To obtain listening effort ratings for telephoning, the adaptive categorical listening effort scaling method (ACALES, [22]) was used in the same experimental set-up with speech and noise signals from the OLSAf. The ACALES measurement method allows for measuring the mental ‘listening load’ or listening effort that a person must expend to understand speech in noise. It includes a short training phase followed by a test list at different signal-to-noise ratios (the individual sentences are presented three times each, while input can be given after the first presentation). The task of the participants is to rate each of the presented sentences in terms of listening effort using a 13-step categorical rating scale with seven labelled categories from “effortless” to “extremely effortful” (effort scale categorical units, ESCU, from 1–13) with an additional category of “noise only”. The corresponding question was “How much effort does it require for you to follow the speaker?”. The answer is given via a touch screen. The procedure is adaptive in the sense of an automatic individual calculation of the SNR variations to be tested, which are generated by changing the speech level. The result of the measurement is an individual listening effort function that covers the SNR range for “effortless” to “extremely effortful” (for more details on the procedure, see [22]).

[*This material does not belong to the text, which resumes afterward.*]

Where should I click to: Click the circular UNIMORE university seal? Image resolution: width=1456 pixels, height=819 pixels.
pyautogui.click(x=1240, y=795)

Hearing aid and CI programming

In the first appointment, the hearing systems were used with the programmes and settings used by the patients in everyday life. The technical functionality of the systems was checked by the test leaders before the test was carried out. Standard fitting procedures were used for programming the two devices at the beginning of the second appointment. The GN ReSound LiNX 3D LT962-DRW and LT988-DW hearing aids were fitted with only one programme (P1). This corresponded to a common everyday programme (All-Around). The fitting followed the suggestions given by the GN ReSound software (ReSound SmartFit) with the input parameters audiogram, and experienced hearing aid user (used to WDRC systems). The initial fitting was made and, if necessary, the overall gain was increased or decreased. No further fine tuning was done. Hearing aids were selected according to hearing loss on the hearing aid-supplied ear of the participants. The coupling was also adjusted to this, following the recommendations of the fitting software. A clinical engineer transferred the MAP (personalised stimulation parameters) last used with the participant's own CI processor to the Nucleus® 7 test processor using the associated fitting software from Cochlear (Nucleus® Custom Sound Fitting Software). The default setting was used for streaming. In this setting, the streamed signals from the smartphone are presented with the signals from the microphones on the speech processor in a mixing ratio of 2:1.

Data analysis and statistics

The ACALES procedure automatically fits a function with two slopes to the individual listening effort scale categorical units (ESCUs) without using the rating category “noise only”, where one of the slopes describes the course between 1 and 7 ESCUs and the second describes the course between 7 and 13 ESCUs. The crossing point between categories 5 and 9 ESCU is smoothed (details [22]). The underlying SNR and associated ESCUs can be read out. The mean functions for listening effort were derived by fitting the same function with two slopes to all individually measured listening effort ratings for the two telephony conditions.

A non-parametric statistical test, the Wilcoxon signed-rank test, was used to compare questionnaire responses for the reference and streaming conditions. After verification of the normal distribution (Shapiro-Wilk test, p>0.05), the audiological data were analysed for significant differences using parametric tests (paired T-test (one-sided), or two-factorial repeated measures (RM) ANOVA with Bonferroni correction for multiple comparisons). In the ACALES procedure, the seven named (i.e., labelled) assessment categories from ESCU 1 “effortless” to ESCU 13 “extremely effortful” were evaluated (ESCU 1, 3, 5, 7, 9, 11 and 13) and analysed for significant differences between conditions.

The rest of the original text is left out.